> **DATA TO PROCESS**:
· · · · · · ·

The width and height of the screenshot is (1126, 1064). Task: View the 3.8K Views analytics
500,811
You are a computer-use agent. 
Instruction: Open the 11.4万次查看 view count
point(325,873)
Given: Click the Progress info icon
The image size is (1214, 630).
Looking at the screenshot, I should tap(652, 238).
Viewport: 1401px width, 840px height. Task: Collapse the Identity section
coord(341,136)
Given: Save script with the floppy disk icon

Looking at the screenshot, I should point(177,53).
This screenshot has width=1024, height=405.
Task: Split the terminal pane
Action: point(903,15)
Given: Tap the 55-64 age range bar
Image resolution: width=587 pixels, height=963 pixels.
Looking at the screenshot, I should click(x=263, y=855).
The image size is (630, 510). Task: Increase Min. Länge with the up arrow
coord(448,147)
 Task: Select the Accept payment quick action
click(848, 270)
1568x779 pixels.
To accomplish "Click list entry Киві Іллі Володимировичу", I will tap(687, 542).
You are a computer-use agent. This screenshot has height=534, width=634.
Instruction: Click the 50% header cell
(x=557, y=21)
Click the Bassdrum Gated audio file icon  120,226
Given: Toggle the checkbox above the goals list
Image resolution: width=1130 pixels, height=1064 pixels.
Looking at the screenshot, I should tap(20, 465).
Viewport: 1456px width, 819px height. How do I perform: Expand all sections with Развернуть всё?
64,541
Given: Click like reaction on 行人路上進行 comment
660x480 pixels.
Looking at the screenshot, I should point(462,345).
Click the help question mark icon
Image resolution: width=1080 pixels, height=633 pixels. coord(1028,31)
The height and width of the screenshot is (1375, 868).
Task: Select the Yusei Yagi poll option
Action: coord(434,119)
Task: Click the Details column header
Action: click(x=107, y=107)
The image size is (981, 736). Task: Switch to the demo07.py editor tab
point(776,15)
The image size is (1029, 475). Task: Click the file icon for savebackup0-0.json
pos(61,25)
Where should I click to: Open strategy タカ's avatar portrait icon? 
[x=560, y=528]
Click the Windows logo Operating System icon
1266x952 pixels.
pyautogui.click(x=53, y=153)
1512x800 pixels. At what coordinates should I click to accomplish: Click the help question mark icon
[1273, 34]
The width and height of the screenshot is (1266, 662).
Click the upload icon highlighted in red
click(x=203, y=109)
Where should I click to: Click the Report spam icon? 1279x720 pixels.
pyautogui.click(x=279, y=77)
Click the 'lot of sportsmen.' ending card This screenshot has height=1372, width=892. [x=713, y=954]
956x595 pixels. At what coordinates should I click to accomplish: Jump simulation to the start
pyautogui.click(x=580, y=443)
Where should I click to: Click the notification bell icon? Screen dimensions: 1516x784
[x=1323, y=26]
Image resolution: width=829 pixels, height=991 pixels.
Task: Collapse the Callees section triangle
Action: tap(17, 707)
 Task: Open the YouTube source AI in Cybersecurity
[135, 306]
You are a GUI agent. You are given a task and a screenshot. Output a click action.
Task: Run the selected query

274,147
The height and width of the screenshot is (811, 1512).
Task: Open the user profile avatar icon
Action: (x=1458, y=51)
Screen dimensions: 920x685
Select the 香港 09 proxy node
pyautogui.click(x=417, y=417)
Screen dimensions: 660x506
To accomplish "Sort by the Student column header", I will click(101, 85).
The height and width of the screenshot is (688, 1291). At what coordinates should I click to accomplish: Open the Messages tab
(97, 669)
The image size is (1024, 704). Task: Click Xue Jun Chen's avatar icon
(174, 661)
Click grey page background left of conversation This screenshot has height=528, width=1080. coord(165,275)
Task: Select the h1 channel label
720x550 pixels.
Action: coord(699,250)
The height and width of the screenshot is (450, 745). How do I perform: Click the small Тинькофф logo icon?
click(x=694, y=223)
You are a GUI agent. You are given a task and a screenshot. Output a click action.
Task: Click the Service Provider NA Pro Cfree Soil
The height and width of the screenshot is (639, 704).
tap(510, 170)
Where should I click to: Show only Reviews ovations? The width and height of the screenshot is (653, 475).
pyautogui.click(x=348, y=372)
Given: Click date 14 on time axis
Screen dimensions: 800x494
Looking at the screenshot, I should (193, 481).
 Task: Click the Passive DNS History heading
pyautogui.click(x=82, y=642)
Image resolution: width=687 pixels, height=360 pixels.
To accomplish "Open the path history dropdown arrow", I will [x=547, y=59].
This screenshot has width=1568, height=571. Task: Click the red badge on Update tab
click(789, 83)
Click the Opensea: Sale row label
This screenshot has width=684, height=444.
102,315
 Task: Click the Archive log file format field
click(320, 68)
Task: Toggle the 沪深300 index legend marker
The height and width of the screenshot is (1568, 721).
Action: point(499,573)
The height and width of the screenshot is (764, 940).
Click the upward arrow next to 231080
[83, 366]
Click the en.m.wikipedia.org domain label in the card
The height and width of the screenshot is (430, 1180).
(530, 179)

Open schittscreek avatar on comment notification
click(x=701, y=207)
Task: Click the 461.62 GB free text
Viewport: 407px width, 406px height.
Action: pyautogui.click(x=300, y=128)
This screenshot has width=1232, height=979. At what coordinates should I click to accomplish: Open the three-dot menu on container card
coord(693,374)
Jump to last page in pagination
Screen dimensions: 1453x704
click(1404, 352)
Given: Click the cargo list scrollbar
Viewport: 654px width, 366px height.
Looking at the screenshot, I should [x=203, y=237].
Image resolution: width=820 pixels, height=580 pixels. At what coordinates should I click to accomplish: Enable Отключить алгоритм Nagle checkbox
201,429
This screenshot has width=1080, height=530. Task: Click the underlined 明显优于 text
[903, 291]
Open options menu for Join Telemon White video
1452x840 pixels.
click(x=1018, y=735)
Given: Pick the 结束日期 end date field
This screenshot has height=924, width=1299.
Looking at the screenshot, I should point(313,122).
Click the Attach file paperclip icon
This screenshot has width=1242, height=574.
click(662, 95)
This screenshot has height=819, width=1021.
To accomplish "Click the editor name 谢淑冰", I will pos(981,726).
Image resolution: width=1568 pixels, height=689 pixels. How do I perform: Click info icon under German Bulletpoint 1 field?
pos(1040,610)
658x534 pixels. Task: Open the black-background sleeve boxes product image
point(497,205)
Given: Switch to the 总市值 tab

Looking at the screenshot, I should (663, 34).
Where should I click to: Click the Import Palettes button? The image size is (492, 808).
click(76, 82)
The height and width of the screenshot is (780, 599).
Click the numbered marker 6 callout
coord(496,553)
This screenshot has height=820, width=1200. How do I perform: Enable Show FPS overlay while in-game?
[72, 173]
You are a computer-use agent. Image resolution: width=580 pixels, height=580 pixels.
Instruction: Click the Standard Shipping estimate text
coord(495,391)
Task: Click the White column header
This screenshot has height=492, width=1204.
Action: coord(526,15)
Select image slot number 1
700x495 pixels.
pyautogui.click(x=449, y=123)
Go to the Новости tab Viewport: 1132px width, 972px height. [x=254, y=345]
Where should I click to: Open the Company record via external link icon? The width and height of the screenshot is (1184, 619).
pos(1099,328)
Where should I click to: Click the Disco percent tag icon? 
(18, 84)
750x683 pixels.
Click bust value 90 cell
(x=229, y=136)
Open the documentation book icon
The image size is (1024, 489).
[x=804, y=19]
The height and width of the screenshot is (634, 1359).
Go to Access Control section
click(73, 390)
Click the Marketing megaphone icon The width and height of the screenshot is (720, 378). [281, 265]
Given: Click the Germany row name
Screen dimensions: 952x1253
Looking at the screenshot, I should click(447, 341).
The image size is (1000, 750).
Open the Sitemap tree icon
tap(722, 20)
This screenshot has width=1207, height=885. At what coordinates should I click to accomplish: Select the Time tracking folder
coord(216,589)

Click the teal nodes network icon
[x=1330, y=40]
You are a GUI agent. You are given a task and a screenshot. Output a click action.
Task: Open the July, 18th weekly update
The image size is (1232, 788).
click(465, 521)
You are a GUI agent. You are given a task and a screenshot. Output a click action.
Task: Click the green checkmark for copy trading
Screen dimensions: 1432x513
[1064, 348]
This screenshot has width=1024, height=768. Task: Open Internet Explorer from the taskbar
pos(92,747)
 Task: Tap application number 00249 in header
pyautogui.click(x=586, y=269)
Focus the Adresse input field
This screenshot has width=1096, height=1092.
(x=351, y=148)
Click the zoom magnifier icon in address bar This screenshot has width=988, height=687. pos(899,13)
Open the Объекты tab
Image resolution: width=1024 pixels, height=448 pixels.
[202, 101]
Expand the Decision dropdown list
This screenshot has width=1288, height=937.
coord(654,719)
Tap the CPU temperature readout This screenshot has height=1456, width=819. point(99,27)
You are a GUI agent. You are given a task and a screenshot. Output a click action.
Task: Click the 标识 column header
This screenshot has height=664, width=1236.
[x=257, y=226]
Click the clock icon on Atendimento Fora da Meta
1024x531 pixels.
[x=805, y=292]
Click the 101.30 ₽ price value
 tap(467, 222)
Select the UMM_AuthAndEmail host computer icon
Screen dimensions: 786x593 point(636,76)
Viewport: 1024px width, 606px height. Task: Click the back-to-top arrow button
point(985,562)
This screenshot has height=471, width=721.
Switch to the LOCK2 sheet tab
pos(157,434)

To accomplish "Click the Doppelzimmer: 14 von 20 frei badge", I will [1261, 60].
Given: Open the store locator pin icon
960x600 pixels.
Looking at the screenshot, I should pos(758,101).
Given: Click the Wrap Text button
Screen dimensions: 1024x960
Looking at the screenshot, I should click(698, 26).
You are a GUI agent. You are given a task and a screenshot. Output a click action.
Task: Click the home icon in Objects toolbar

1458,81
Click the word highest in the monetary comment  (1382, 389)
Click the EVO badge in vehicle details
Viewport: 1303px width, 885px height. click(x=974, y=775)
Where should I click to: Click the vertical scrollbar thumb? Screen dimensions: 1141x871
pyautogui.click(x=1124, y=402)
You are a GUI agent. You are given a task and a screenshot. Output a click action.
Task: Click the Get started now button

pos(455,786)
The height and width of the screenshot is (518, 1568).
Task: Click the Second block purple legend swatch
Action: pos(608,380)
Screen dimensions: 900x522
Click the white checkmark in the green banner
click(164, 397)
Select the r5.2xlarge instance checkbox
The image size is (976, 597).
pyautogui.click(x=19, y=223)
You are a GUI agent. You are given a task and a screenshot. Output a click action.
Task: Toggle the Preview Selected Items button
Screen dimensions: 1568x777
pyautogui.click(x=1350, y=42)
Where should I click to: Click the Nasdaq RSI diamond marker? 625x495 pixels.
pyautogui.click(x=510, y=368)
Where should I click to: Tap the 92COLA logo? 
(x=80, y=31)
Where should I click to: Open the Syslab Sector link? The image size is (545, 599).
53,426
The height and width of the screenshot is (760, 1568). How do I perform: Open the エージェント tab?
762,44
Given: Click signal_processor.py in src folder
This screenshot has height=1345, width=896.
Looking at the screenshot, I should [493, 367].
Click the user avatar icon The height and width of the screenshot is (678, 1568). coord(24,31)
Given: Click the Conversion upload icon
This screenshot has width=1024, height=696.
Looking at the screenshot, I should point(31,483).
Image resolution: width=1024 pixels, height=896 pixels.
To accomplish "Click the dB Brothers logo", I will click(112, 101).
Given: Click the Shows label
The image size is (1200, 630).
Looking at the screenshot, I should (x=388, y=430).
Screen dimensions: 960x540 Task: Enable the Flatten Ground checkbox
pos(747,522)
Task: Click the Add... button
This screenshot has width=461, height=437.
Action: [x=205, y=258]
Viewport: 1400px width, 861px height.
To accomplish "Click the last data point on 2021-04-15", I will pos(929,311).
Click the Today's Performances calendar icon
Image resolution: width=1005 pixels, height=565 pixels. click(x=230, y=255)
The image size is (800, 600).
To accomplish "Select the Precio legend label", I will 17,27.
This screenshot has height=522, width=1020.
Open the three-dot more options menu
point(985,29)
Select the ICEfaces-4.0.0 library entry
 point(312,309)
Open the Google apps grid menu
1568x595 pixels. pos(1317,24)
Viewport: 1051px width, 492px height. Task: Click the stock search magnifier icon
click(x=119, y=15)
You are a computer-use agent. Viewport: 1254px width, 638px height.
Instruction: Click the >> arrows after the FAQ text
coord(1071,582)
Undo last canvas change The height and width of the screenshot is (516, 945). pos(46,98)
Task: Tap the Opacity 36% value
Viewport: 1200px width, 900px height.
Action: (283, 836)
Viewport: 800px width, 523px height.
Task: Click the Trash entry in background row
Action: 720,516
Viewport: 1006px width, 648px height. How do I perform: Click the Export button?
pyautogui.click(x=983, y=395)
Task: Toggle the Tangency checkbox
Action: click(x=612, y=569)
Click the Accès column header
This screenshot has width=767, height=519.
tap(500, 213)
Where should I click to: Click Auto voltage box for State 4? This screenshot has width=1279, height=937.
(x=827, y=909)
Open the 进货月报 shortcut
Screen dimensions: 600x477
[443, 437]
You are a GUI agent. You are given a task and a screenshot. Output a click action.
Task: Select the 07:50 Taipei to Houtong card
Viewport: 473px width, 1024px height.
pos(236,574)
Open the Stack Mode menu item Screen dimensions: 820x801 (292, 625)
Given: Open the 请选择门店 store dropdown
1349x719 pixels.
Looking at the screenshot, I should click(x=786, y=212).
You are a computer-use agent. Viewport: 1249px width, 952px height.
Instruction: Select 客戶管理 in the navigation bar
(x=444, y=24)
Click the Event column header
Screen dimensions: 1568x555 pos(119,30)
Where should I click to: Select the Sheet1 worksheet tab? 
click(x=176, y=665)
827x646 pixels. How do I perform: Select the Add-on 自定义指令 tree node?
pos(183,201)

· · · · · · ·

> **INSTRUCTIONS FOR THE TASK**:
The required output is the stretch of entries above from the line containing "Screen dimensions: 1024x960" through the line containing "Given: Click the Conversion upload icon", reproduced exactly.

> **TASK RESULT**:
Screen dimensions: 1024x960
Looking at the screenshot, I should click(698, 26).
You are a GUI agent. You are given a task and a screenshot. Output a click action.
Task: Click the home icon in Objects toolbar

1458,81
Click the word highest in the monetary comment  (1382, 389)
Click the EVO badge in vehicle details
Viewport: 1303px width, 885px height. click(x=974, y=775)
Where should I click to: Click the vertical scrollbar thumb? Screen dimensions: 1141x871
pyautogui.click(x=1124, y=402)
You are a GUI agent. You are given a task and a screenshot. Output a click action.
Task: Click the Get started now button

pos(455,786)
The height and width of the screenshot is (518, 1568).
Task: Click the Second block purple legend swatch
Action: pos(608,380)
Screen dimensions: 900x522
Click the white checkmark in the green banner
click(164, 397)
Select the r5.2xlarge instance checkbox
The image size is (976, 597).
pyautogui.click(x=19, y=223)
You are a GUI agent. You are given a task and a screenshot. Output a click action.
Task: Toggle the Preview Selected Items button
Screen dimensions: 1568x777
pyautogui.click(x=1350, y=42)
Where should I click to: Click the Nasdaq RSI diamond marker? 625x495 pixels.
pyautogui.click(x=510, y=368)
Where should I click to: Tap the 92COLA logo? 
(x=80, y=31)
Where should I click to: Open the Syslab Sector link? The image size is (545, 599).
53,426
The height and width of the screenshot is (760, 1568). How do I perform: Open the エージェント tab?
762,44
Given: Click signal_processor.py in src folder
This screenshot has height=1345, width=896.
Looking at the screenshot, I should [493, 367].
Click the user avatar icon The height and width of the screenshot is (678, 1568). coord(24,31)
Given: Click the Conversion upload icon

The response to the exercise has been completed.